One of the most damaging of the sales tricks is auto bootlegging. While comparatively few dealers resort to it, it has a widespread effect on the trade. To get rid of unsold cars, bootlegging dealers shunt them off to used-car dealers at bargain prices (as much as 24% below list). The cars are then put on sale at near-wholesale prices, thus undercutting new-car sales. In the resulting price chaos, local new-car dealers are forced to whack their own prices drastically or offer fantastic lures to sell their goods.

Many do both. In Boston, dealers offer toasters, trips to Bermuda, gold watches, electric ranges or TV sets with each new sale. In other cities, dealers promise trade-ins of $500 or more for anything customers can drive, push or shovel onto their lots, flood newspapers with ads offering wonderful-sounding deals that often turn out to be phony. Sample: $195 down for a 1954 Plymouth, payments of only $44 per month for 24 months. What the ads do not say is that the 24th payment is a whopping $750.

Are such gimmicks successful? Most often not, since fancy premiums and lavish advertising come out of the dealers' 24% markup on the car, not out of the manufacturers' profit.

The dealers blame their woes on the manufacturers, and they especially blame Ford and Chevrolet for over producing in their all-out race for first place. Furthermore, dealers angrily charge that factory distributors themselves are among the worst bootleggers. Manufacturers could easily check bootlegging by simply lifting franchises.

Many dealers also feel that auto prices are too high, and should be cut at the factory level so that dealers would not have to bear all the burden of present reductions.
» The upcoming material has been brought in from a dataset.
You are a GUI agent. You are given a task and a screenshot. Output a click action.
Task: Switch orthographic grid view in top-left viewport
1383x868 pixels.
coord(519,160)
For example, a Chevrolet that sold for $800 in 1940 is now about $1,600. Automakers like to say that a 100% price rise in 14 years is no more than the general increase in prices. What they neglect to say is that the price they quote in ads is the stripped-down one. On some low-priced models, extra equipment can run up to $746. a 300% price boost over 1940. So far, automakers have shown no signs of cutting factory prices. Even if the Big Three could stand cuts, they argue that the others probably could not, might be forced out of business.

Actually, manufacturers and dealers must share the blame for the trouble. When the auto industry caught up with demand after World War II, neither side was prepared for the new kind of market. Dealers hated to go back to the old, hard selling practices of prewar days, and manufacturers continued to pour out cars based on their economists' estimates of the market rather than on what the market actually would take.

In prewar days, production and sales stayed in balance, because a car was not usually made until a dealer ordered it. In the early postwar years, when factories could not meet demand, cars were allocated to dealers on a quota basis. Until a few months ago, a dealer still had to take his quota, whether or not he could sell all the cars, or face loss of his franchise. Automakers have belatedly realized that the quota system often forced a dealer to bootleg cars to stay in business, have now relaxed it. Manufacturers have also finally realized that the chief source of the trouble is too many cars. They now plan to cut output to an average of 415,000 cars a month for the rest of the year, compared to an average 481,416 a month to date. While cutting down inventories, manufacturers and dealers hope to persuade buyers that mink stoles and 24% discounts are not the normal way of selling cars. But they face a tough job. After years of being taken for a ride when cars were scarce, the U.S. buyer is now firmly in the driver's seat.